To answer that question, we need to first understand the fundamental problem. Heat to be removed must travel from the microelectronic chip to the surrounding air stream. As heat flows, it encounters a series of thermal resistance that impedes overall heat removal. The laws of physics dictate that performance and reliability of semiconductor and integrated circuit devices are absolutely constrained by temperature. Mathematicians have worked out formulas that inform us for every 10°C rise of the junction temperature (this corresponds to any one of the 4 million transistors that may be on a microprocessor) the failure rate doubles. There are any number of ways device temperature related failures modes may be manifested on the electronic level that cannot be visually detected.
These failure modes include such items as gate dielectric strength, junction fatigue, electromigration diffusion, electrical parameter shifts, and thermal runaway any of which could ultimately result in a failed CPU. But what does all of this tech-jargon really mean to you and me? It means that computer manufacturers and suppliers of upgrade processors must work diligently to ensure that their products are engineered properly to provide sufficient cooling to the microprocessor for an extended length of time.
Thermal engineering is more than a way of controlling heat and temperature rise in a computer. By definition, thermal engineering requires designers to pay attention to every aspect of heat generation and removal in an electronics system. It is NOT putting the biggest heat sink or biggest fan on a semiconductor. Rather, it is the careful and purposeful selection of parts and components, with heat removal in mind. An ideal cooling design achieves the desired junction temperatures, is compact in size, low in cost, adaptable enough to fit into system designs.
Attempts to increase capacity by using larger heat sinks, higher air velocities and fan heat sink combinations will be wrought with diminishing returns. Contrary to market demands for smaller packaging and higher performance, these solutins add to the packaging volume with larger parts or decreasing the system reliability.

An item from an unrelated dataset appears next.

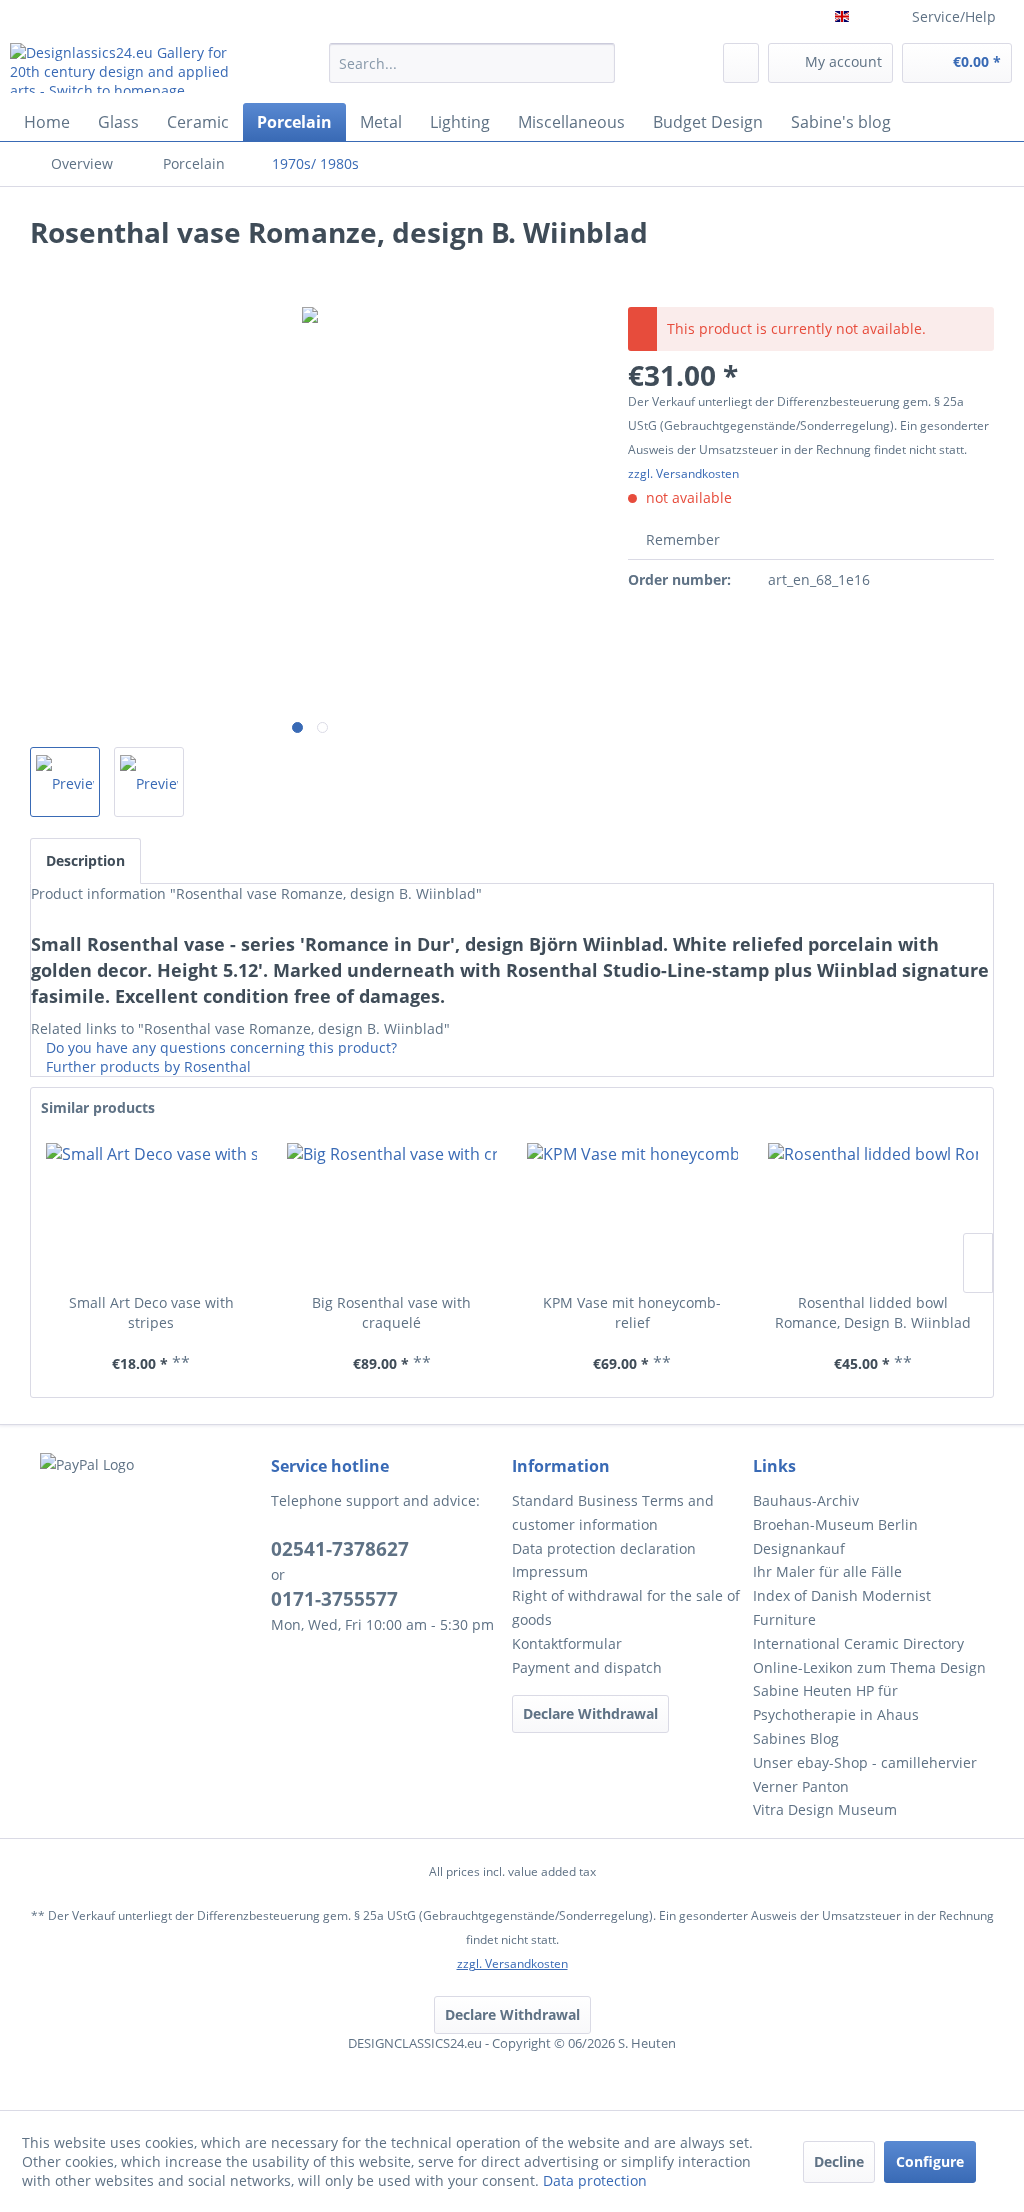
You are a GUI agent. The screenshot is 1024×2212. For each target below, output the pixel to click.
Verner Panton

So how do we choose the best solutions? In early stages of system design as well as the package design for the processor, thermal issues need to be recognized and advanced engineering solutions brought to the design table. The design of upgrade processors allows thermally optimized packages to be utilized in non-optimized systems. This is due to upfront thermal engineering efforts where materials, manufacturing techniques, and thermal barriers all maximize a processor's performance and reliability at the lowest cost and smallest sizes. While these upgrade processors then offer advanced thermal solutions where they can replace less reliable fan/sink combinations, they represent a change to thermal engineering in the earliest stages of product design.
Why don't the system manufacturers implement these advanced solutions in the original product design cycle? Often this is due to the fast pace product development cycles, and often it is just because the solutions were not available at the time the system was ready for market. Will you likely see lower reliability solutions in future system designs? Not if thermal engineering takes place!